O orgão da classe transpareceu logo esse descontentamento e um grupo de sargentos da guarnição do Porto divulgou um protesto em que se dizia com toda a clareza:

«Camaradas!

«Nós temos sido a pella de brinquedo dos governos nos ultimos tempos e o nosso bom nome clama com energia para que termine este ultrage. Ha pouco era um ministerio que, tendo-nos constantemente illudido com a promessa de augmento de vencimento, só quando foi invadido pelo terror da agonia é que se lembrou de que nós podiamos ser seu sustentaculo, e por isso tentou corromper-nos, sacudindo nas nossas faces as migalhas da toalha do orçamento. Agora é um gabinete presidido por um general, que nós ingenuamente consideravamos nosso protector, nosso amigo solicito e desvelado, que, tendo-nos promettido a escala de promoção por antiguidade do curso, se curva ante as exigencias de uma aggremiação politica em que militam muitos officiaes da arma scientifica, respondendo com despreso á nossa ardente… e jubilosa expectativa.

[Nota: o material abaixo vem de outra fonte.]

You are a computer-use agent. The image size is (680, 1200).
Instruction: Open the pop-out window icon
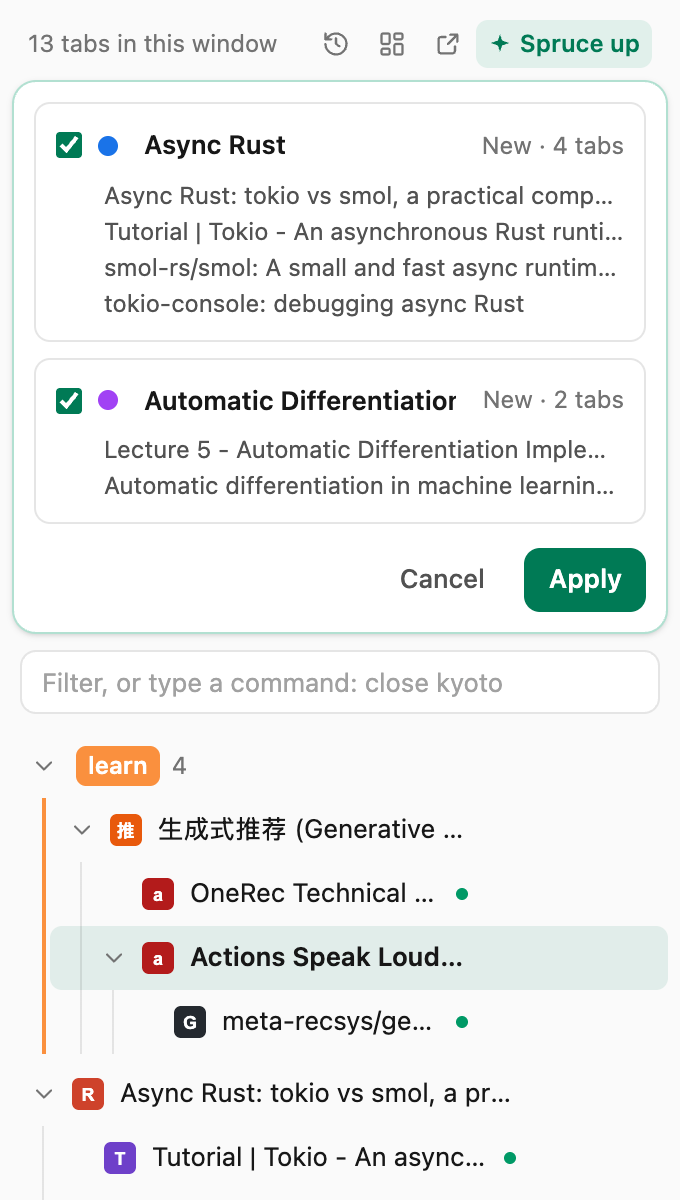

«Unamo-nos todos: que haja uma só voz, um só pensamento, uma só vontade! Só assim nos poderemos vingar impondo a nossa força e fazendo prevalecer os nossos direitos contra a perfidia dos nossos amigos. Desviemos os olhos d'este monturo pestilento, que exhala miasmas que nos asphyxiam e volvamol-os para a alvorada que desponta no horisonte social… Tomemos as armas nas mãos, e com fé e enthusiasmo saudemos o futuro, que elle minorará a nossa sorte ingrata.»

Ao mesmo passo, tres sargentos-ajudantes da guarnição de Lisboa redigiam e faziam imprimir a minuta d'uma petição que enviaram a todos os corpos de infantaria e caçadores, a fim de ser assignada individualmente pelos 1.os sargentos d'esses corpos e remettida ao parlamento. A petição solicitava que a promoção continuasse a ser regulada na razão de um terço das vacaturas que occorressem no posto de alferes.

Recebido no Porto esse documento, os sargentos da guarnição apressaram-se a reunir para o apreciar.